La bonne sorcière est un outil servant à opprimer les femmes qui ne se conforment pas aux normes (incarnées par la mauvaise sorcière). La bonne sorcière ne porte pas les caractéristiques communes des femmes accusées de sorcellerie – la mauvaise sorcière les porte. En parlant de l’horreur de la chasse aux sorcières, beaucoup de gens condamnent les exécutions de masse en mettant l’accent sur les traits qui ne sont pas indésirables : les « sorcières » n’étaient pas forcément laides ou vieilles, elles effectuaient un travail qui bénéficiait à la communauté (sage femme, herboriste), elles pouvaient être gentilles et innocentes, au point qu’on en oublie que les femmes qui étaient d’abord accusées étaient les femmes vieilles, laides, pauvres, recluses, qui ne se conformaient pas aux normes sociales – c’est elles qui inspirent l’archétype de la mauvaise sorcières. Or, la culture mainstream a tendance à effectuer une réappropriation du personnage de la sorcière en tentant de la rendre bonne – ce faisant, effaçant tous les traits jugés indésirables. Une femme doit-elle être belle/utile/bonne pour ne pas être brûlée ?
(il y a un peu plus d’un an, j’ai écrit pour la revue littéraire du cégep un texte racontant l’exécution d’une « sorcière » laide et en colère – je trouvais qu’il y a avait une forme de pouvoir dans cette figure (malgré le fait que cette femme allait être tuée). lors d’une des rencontres d’édition, un professeur a dit que cette représentation était un peu dépassée, que la figure de la sorcière avait été réappropriée par les luttes féministes et qu’on savait maintenant que les femmes accusées de sorcellerie n’étaient pas forcément telles que je les avait écrites. ce à quoi je réponds maintenant (mais que je n’ai pas répondu à ce moment) : quelle femme, au moment d’être injustement brûlée après des jours, voire des mois de torture, serait encore belle ? quelle femme ne serait pas en colère ? quelle femme ne voudrait pas maudire pas ses bourreaux, leur lancer des sorts, faire tout en son pouvoir ? le trait le plus irréaliste de mon texte était sans doute que la femme avait encore la force de se battre.)

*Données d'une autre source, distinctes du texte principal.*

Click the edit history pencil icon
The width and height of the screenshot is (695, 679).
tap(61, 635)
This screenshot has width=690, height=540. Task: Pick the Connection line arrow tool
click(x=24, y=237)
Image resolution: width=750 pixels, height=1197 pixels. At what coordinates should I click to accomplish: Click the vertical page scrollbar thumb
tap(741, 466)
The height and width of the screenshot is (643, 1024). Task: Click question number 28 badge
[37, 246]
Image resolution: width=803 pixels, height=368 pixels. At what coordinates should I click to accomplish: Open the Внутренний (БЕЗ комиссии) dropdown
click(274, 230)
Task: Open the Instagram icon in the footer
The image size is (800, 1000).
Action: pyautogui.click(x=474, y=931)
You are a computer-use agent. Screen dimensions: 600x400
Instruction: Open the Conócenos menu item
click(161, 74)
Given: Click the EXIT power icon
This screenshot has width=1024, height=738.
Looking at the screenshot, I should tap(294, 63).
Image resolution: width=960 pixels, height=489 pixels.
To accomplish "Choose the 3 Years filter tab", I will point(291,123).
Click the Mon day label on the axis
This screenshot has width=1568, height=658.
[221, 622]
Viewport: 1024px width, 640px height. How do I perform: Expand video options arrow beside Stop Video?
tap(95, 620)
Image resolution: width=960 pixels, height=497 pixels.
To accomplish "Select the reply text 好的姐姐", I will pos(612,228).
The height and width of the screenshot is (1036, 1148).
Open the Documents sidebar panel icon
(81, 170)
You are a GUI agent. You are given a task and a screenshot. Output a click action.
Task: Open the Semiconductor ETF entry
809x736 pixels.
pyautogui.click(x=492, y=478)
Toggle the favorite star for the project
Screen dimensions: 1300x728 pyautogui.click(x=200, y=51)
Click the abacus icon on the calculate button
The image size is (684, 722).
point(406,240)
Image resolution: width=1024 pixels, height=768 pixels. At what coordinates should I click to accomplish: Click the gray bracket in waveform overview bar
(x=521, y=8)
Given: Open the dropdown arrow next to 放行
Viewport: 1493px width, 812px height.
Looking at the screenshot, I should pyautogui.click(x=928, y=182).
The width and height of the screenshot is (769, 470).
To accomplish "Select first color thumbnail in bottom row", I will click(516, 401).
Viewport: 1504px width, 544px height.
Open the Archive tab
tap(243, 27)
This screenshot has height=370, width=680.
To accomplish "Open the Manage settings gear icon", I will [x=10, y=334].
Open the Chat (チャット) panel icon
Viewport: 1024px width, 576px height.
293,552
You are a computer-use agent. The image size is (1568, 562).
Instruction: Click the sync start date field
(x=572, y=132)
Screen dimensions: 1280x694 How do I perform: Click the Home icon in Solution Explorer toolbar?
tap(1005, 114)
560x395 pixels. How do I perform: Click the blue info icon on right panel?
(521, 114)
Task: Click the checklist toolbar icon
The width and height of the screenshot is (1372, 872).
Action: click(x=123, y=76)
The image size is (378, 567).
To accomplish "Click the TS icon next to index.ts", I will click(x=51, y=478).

We Forgot That Our Heroines Were People Too
Burning like it has become a habit,
the world making its memory of you
out of flames. Melting your way
into the ground until only the scorched shape
of you remains. Remembering you like this:
light and endless fire.
It you were ever anything else
the world isn’t interested
in knowing it.
We don’t want you to be human! The history books
scream. Who wants to put that in an exam?– Elisabeth Hewer
LE PROBLÈME DE LA MORALE
Le problème serait-il que ces représentations forcent une dichotomie bien/mal sur une figure que ne devrait être ni bonne ni mauvaise ? (une femme n’est ni bonne ni mauvaise; ce n’est qu’une femme) La figure de Circé selon Homère, telle que Whiteneir l’analyse, semble être la figure la plus libératrice (si on oublie qu’elle était enfermée sur son île), puisqu’elle est complètement détachée des morales et des règles que les hommes imposent aux femmes. La figure de la « bonne sorcière », puisqu’elle est toujours sujette à ces morales – ou qu’elle est un instrument de ces morales, n’est pas une figure émancipée ou réclamée.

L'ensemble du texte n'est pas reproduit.